Since the book’s release three years ago to mark the 25th anniversary of the Rebbe’s yahrzeit, Kalmenson has addressed groups of people across the globe from Finland to Australia. The book was also used as part of a course produced by the Jewish Learning Institute during Covid, which was taught and highly attended at hundreds of Chabad centers worldwide.

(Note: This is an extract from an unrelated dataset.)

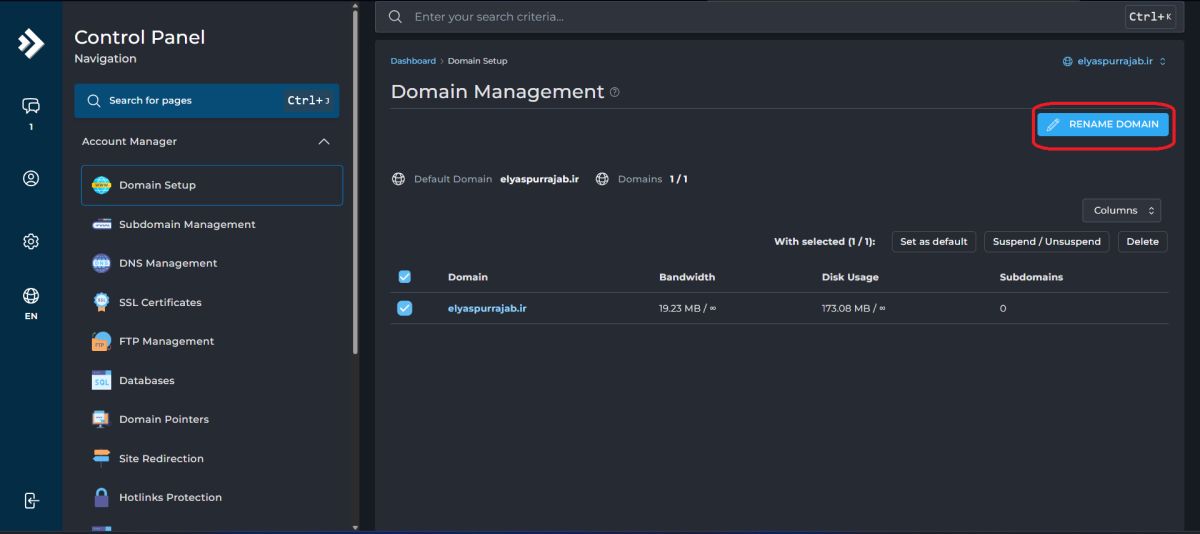1200x534 pixels.
Task: Open the settings gear icon
Action: pos(31,242)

“One of the central themes of the book is to transform every challenge into an opportunity—to see the potential and purpose in every predicament,” he said, noting that “just one paradigm shift can change one’s perspective on life.”
And that’s exactly what happened for Safar, Berkowitz and dozens of others, said the author.
“When people who read the book say it has changed their lives for the better and they have actually made concrete and positive changes with great impact like Erez and Dassi, that’s a testament to how impactful the Rebbe’s teachings on positivity are,” he said.
“Ultimately, we all go through a period when we work on something or expect something to happen and invest all our hopes, and it falls through. Those are the moments and circumstances that help mark how far we’ve grown on our positivity and faith-based journey.”